Prince William grants knighthood for the first time
Britain’s Prince William reached another milestone in his royal career Thursday by honoring scores of Brits in a knighting ceremony at London’s Buckingham Palace.
Looking handsome in his ceremonial Royal Air Force uniform, the Duke of Cambridge stepped in for his grandmother, Queen Elizabeth, to help carry out the investiture of 88 recipients of various honors.
Family and friends of the honorees gathered in the grand ballroom of the palace to watch the prince — flanked by other royal military officers — stand at attention as a live orchestra played “God Save the Queen.”
William, 31, began the ceremony bestowing a medal on Professor Dame Nicola Collum for services in nursing research and wound care. Then he mastered dubbing his first knight — Sir Kenneth Gibson, honored for his work in education — by taking King George VI’s sword from an attendant and carefully tapping a kneeling Gibson on each shoulder.
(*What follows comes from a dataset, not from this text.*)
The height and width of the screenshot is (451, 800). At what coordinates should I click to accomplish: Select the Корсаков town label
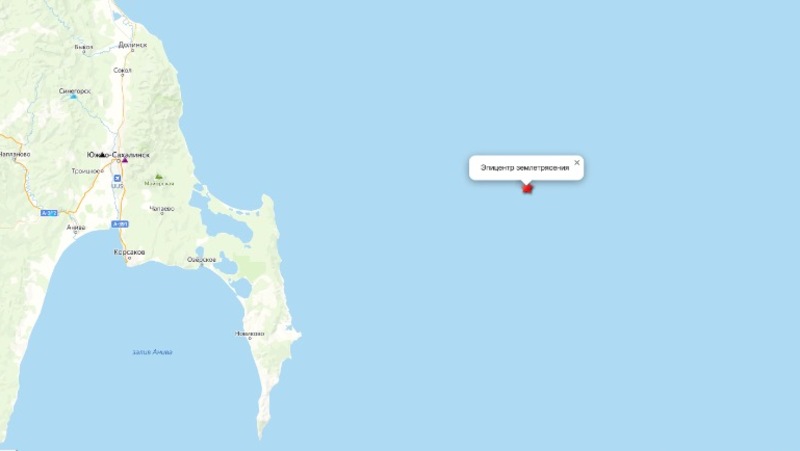click(x=129, y=252)
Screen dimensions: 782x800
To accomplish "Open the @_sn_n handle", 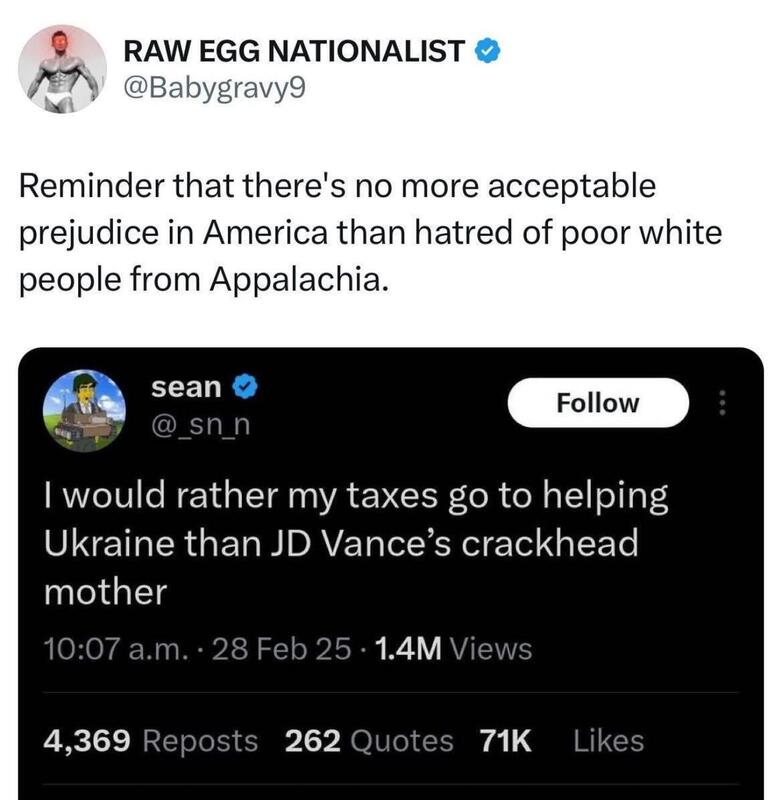I will pyautogui.click(x=200, y=428).
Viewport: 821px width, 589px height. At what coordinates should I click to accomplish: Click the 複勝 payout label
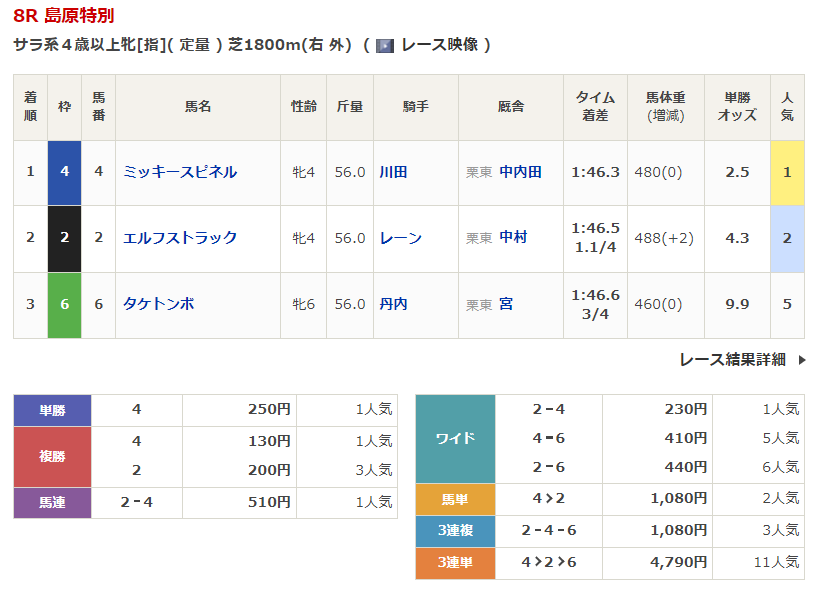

The duke awarded members of the armed services, local law enforcement, public servants, and philanthropists. Although there were many people to get through, he made a point to smile, shake hands and chat with each honoree.
The most recognizable recipient was tennis star Andy Murray, a Scot who won Wimbledon last summer and a gold medal at the 2012 London Olympic Games in his sport. Murray almost missed Thursday’s ceremony, tweeting several hours before the event: "In the middle of a drug test, hahaha — I'm goin to be late!!"
But the tennis champ made it in time to receive his Officer of the Order of the British Empire medal for excellence on the court, and took a full minute to chat with William. The prince had sent Murray a note after he underwent back surgery. He hopes to be back on the court in a month.
“He just asked me about my surgery and asked me how I had been since Wimbledon," Murray told the Associated Press. He also revealed that Duchess Kate wrote to him after Wimbledon. "I told [Prince William] her handwriting is fantastic," he said.